*** Data ***

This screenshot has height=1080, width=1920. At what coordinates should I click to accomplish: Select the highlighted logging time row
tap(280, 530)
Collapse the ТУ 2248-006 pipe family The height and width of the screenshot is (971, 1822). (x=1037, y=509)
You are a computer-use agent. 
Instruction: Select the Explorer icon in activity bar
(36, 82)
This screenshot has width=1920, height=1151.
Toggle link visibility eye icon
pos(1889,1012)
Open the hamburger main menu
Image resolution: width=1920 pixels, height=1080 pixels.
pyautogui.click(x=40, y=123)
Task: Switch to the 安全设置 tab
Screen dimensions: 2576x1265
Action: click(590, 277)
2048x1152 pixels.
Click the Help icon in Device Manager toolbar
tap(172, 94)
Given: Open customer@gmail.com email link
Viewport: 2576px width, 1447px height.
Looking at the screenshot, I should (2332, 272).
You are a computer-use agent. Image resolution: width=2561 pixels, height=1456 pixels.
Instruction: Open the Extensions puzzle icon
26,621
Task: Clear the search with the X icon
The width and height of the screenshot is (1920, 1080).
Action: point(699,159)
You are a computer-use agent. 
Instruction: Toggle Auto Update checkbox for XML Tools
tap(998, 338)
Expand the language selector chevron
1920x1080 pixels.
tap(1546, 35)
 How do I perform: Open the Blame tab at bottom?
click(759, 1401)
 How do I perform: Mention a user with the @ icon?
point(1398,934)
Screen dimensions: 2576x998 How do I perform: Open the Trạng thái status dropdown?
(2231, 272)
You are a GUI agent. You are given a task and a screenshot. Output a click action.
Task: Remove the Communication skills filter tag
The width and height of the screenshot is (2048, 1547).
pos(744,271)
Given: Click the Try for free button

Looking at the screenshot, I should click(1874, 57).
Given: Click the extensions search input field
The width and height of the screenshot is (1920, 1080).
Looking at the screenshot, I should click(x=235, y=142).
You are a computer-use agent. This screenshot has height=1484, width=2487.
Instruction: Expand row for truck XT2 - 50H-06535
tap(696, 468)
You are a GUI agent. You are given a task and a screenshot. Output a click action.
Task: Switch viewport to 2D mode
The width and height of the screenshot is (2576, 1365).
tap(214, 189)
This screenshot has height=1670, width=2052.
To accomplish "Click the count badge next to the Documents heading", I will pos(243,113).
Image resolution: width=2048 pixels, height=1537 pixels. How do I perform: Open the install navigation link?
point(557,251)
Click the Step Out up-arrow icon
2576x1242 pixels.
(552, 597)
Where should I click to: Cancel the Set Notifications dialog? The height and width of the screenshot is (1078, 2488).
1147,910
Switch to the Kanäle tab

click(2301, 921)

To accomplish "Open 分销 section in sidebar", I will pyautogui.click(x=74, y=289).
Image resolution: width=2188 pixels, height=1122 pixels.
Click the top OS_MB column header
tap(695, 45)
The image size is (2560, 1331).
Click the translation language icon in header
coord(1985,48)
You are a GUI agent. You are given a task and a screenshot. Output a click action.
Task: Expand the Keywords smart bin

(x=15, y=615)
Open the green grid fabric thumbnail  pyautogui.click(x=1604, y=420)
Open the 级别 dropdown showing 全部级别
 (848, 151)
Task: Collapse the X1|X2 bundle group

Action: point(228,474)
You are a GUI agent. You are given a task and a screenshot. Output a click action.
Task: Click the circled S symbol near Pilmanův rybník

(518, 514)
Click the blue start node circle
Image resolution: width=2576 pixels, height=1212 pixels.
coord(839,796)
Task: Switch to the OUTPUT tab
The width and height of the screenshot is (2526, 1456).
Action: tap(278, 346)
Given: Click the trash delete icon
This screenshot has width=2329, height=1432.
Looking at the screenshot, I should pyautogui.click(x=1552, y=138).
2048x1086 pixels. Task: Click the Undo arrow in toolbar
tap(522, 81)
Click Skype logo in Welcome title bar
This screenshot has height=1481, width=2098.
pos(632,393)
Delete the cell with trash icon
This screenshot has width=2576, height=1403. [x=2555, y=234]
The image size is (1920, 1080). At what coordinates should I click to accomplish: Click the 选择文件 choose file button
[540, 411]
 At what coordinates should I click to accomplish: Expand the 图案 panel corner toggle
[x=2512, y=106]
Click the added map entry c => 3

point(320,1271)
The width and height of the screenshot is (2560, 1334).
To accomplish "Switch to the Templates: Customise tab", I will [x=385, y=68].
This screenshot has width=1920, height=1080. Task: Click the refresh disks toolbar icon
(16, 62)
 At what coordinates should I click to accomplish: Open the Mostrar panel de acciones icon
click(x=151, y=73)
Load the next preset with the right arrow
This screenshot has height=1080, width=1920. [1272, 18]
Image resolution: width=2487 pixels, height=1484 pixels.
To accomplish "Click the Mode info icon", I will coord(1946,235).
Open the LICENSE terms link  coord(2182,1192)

***

▸ **Description of the task**:
Word for word, set down all of the material.

▸ **Exercise solution**:
This screenshot has height=1080, width=1920. At what coordinates should I click to accomplish: Select the highlighted logging time row
tap(280, 530)
Collapse the ТУ 2248-006 pipe family The height and width of the screenshot is (971, 1822). (x=1037, y=509)
You are a computer-use agent. 
Instruction: Select the Explorer icon in activity bar
(36, 82)
This screenshot has width=1920, height=1151.
Toggle link visibility eye icon
pos(1889,1012)
Open the hamburger main menu
Image resolution: width=1920 pixels, height=1080 pixels.
pyautogui.click(x=40, y=123)
Task: Switch to the 安全设置 tab
Screen dimensions: 2576x1265
Action: click(590, 277)
2048x1152 pixels.
Click the Help icon in Device Manager toolbar
tap(172, 94)
Given: Open customer@gmail.com email link
Viewport: 2576px width, 1447px height.
Looking at the screenshot, I should (2332, 272).
You are a computer-use agent. Image resolution: width=2561 pixels, height=1456 pixels.
Instruction: Open the Extensions puzzle icon
26,621
Task: Clear the search with the X icon
The width and height of the screenshot is (1920, 1080).
Action: point(699,159)
You are a computer-use agent. 
Instruction: Toggle Auto Update checkbox for XML Tools
tap(998, 338)
Expand the language selector chevron
1920x1080 pixels.
tap(1546, 35)
 How do I perform: Open the Blame tab at bottom?
click(759, 1401)
 How do I perform: Mention a user with the @ icon?
point(1398,934)
Screen dimensions: 2576x998 How do I perform: Open the Trạng thái status dropdown?
(2231, 272)
You are a GUI agent. You are given a task and a screenshot. Output a click action.
Task: Remove the Communication skills filter tag
The width and height of the screenshot is (2048, 1547).
pos(744,271)
Given: Click the Try for free button

Looking at the screenshot, I should click(1874, 57).
Given: Click the extensions search input field
The width and height of the screenshot is (1920, 1080).
Looking at the screenshot, I should click(x=235, y=142).
You are a computer-use agent. This screenshot has height=1484, width=2487.
Instruction: Expand row for truck XT2 - 50H-06535
tap(696, 468)
You are a GUI agent. You are given a task and a screenshot. Output a click action.
Task: Switch viewport to 2D mode
The width and height of the screenshot is (2576, 1365).
tap(214, 189)
This screenshot has height=1670, width=2052.
To accomplish "Click the count badge next to the Documents heading", I will pos(243,113).
Image resolution: width=2048 pixels, height=1537 pixels. How do I perform: Open the install navigation link?
point(557,251)
Click the Step Out up-arrow icon
2576x1242 pixels.
(552, 597)
Where should I click to: Cancel the Set Notifications dialog? The height and width of the screenshot is (1078, 2488).
1147,910
Switch to the Kanäle tab

click(2301, 921)

To accomplish "Open 分销 section in sidebar", I will pyautogui.click(x=74, y=289).
Image resolution: width=2188 pixels, height=1122 pixels.
Click the top OS_MB column header
tap(695, 45)
The image size is (2560, 1331).
Click the translation language icon in header
coord(1985,48)
You are a GUI agent. You are given a task and a screenshot. Output a click action.
Task: Expand the Keywords smart bin

(x=15, y=615)
Open the green grid fabric thumbnail  pyautogui.click(x=1604, y=420)
Open the 级别 dropdown showing 全部级别
 (848, 151)
Task: Collapse the X1|X2 bundle group

Action: point(228,474)
You are a GUI agent. You are given a task and a screenshot. Output a click action.
Task: Click the circled S symbol near Pilmanův rybník

(518, 514)
Click the blue start node circle
Image resolution: width=2576 pixels, height=1212 pixels.
coord(839,796)
Task: Switch to the OUTPUT tab
The width and height of the screenshot is (2526, 1456).
Action: tap(278, 346)
Given: Click the trash delete icon
This screenshot has width=2329, height=1432.
Looking at the screenshot, I should pyautogui.click(x=1552, y=138).
2048x1086 pixels. Task: Click the Undo arrow in toolbar
tap(522, 81)
Click Skype logo in Welcome title bar
This screenshot has height=1481, width=2098.
pos(632,393)
Delete the cell with trash icon
This screenshot has width=2576, height=1403. [x=2555, y=234]
The image size is (1920, 1080). At what coordinates should I click to accomplish: Click the 选择文件 choose file button
[540, 411]
 At what coordinates should I click to accomplish: Expand the 图案 panel corner toggle
[x=2512, y=106]
Click the added map entry c => 3

point(320,1271)
The width and height of the screenshot is (2560, 1334).
To accomplish "Switch to the Templates: Customise tab", I will [x=385, y=68].
This screenshot has width=1920, height=1080. Task: Click the refresh disks toolbar icon
(16, 62)
 At what coordinates should I click to accomplish: Open the Mostrar panel de acciones icon
click(x=151, y=73)
Load the next preset with the right arrow
This screenshot has height=1080, width=1920. [1272, 18]
Image resolution: width=2487 pixels, height=1484 pixels.
To accomplish "Click the Mode info icon", I will coord(1946,235).
Open the LICENSE terms link  coord(2182,1192)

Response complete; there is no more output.